(begin)
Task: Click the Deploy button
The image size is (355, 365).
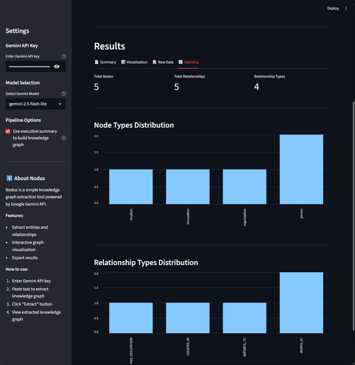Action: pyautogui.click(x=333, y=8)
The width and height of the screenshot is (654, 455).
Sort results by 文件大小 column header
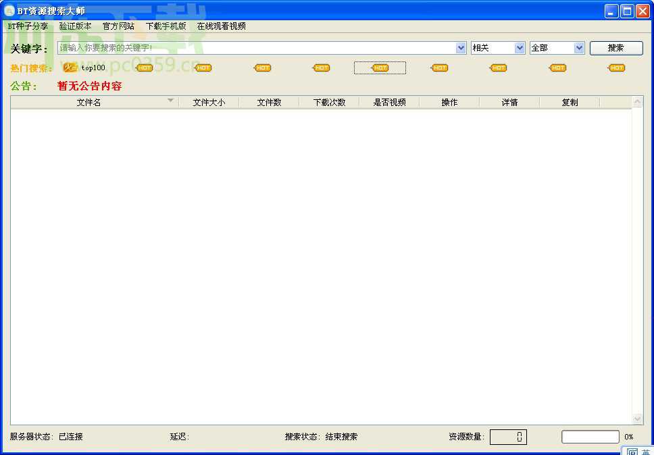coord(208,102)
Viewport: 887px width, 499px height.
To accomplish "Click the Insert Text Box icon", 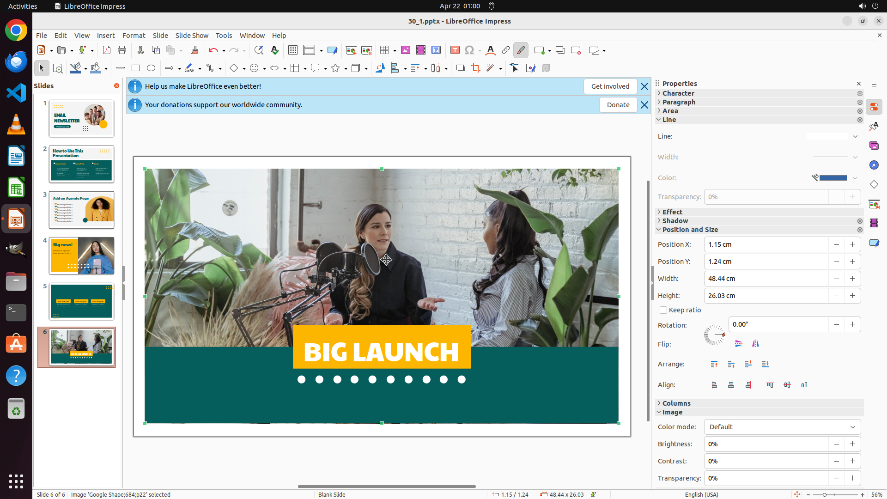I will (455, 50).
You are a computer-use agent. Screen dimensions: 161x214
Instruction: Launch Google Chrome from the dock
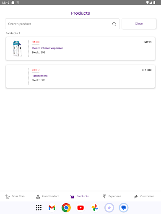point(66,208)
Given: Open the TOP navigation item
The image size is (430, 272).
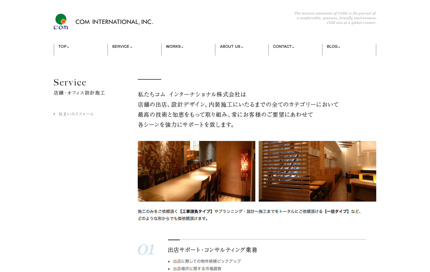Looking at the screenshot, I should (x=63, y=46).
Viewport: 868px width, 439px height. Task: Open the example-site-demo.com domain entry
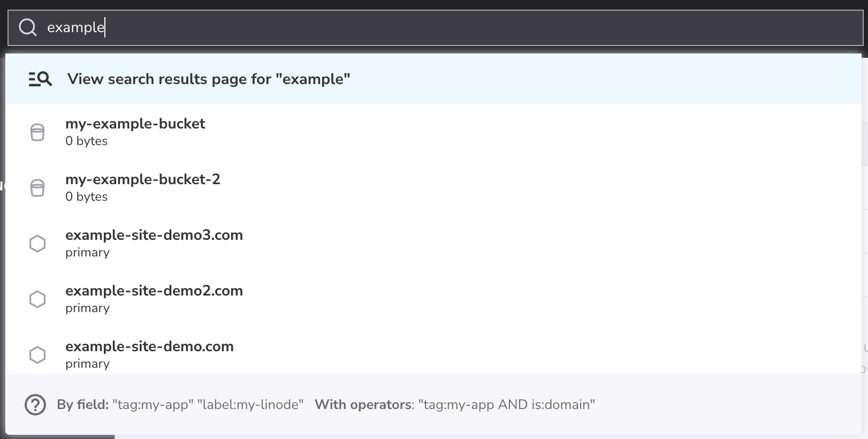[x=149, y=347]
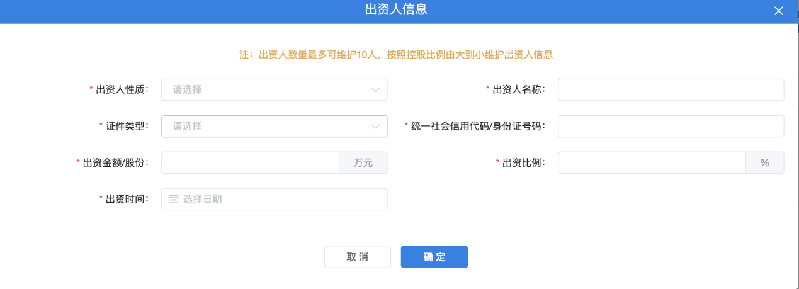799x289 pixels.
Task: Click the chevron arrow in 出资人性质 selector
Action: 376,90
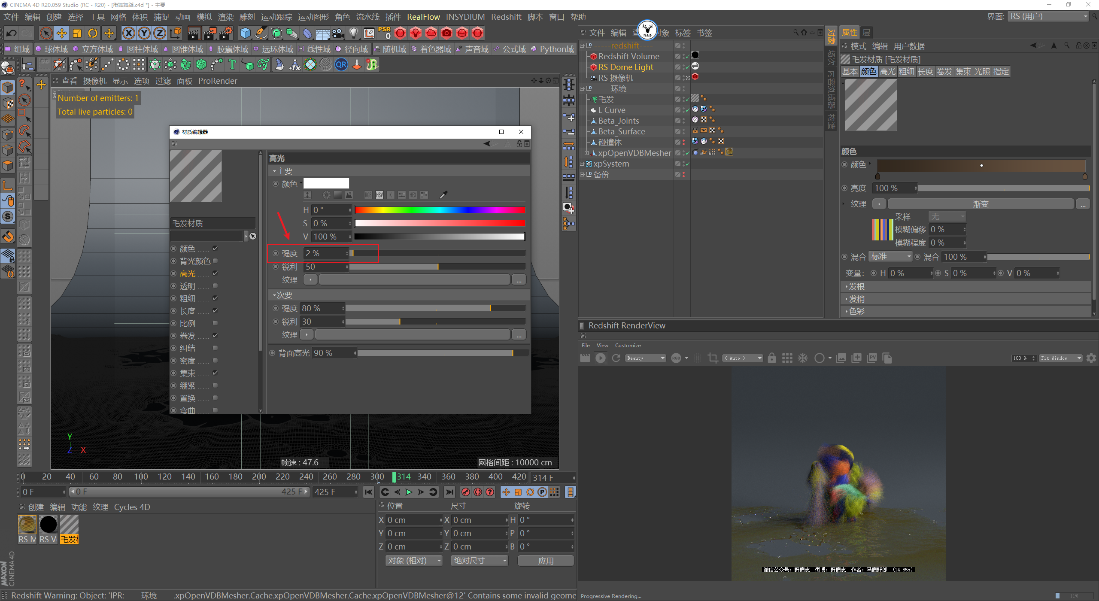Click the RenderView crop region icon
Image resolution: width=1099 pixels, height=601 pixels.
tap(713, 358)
(end)
Return the data from the line containing "You are a computer-use" through the end of the data, word for word, leaving out the pictures.

→ **EXERCISE RESPONSE**:
You are a computer-use agent. Screen dimensions: 161x214
Instruction: Launch Google Chrome from the dock
point(66,208)
Given: Open the TOP navigation item
The image size is (430, 272).
Looking at the screenshot, I should (x=63, y=46).
Viewport: 868px width, 439px height. Task: Open the example-site-demo.com domain entry
[x=149, y=347]
799x289 pixels.
Task: Click the chevron arrow in 出资人性质 selector
Action: 376,90
Click the RenderView crop region icon
Image resolution: width=1099 pixels, height=601 pixels.
tap(713, 358)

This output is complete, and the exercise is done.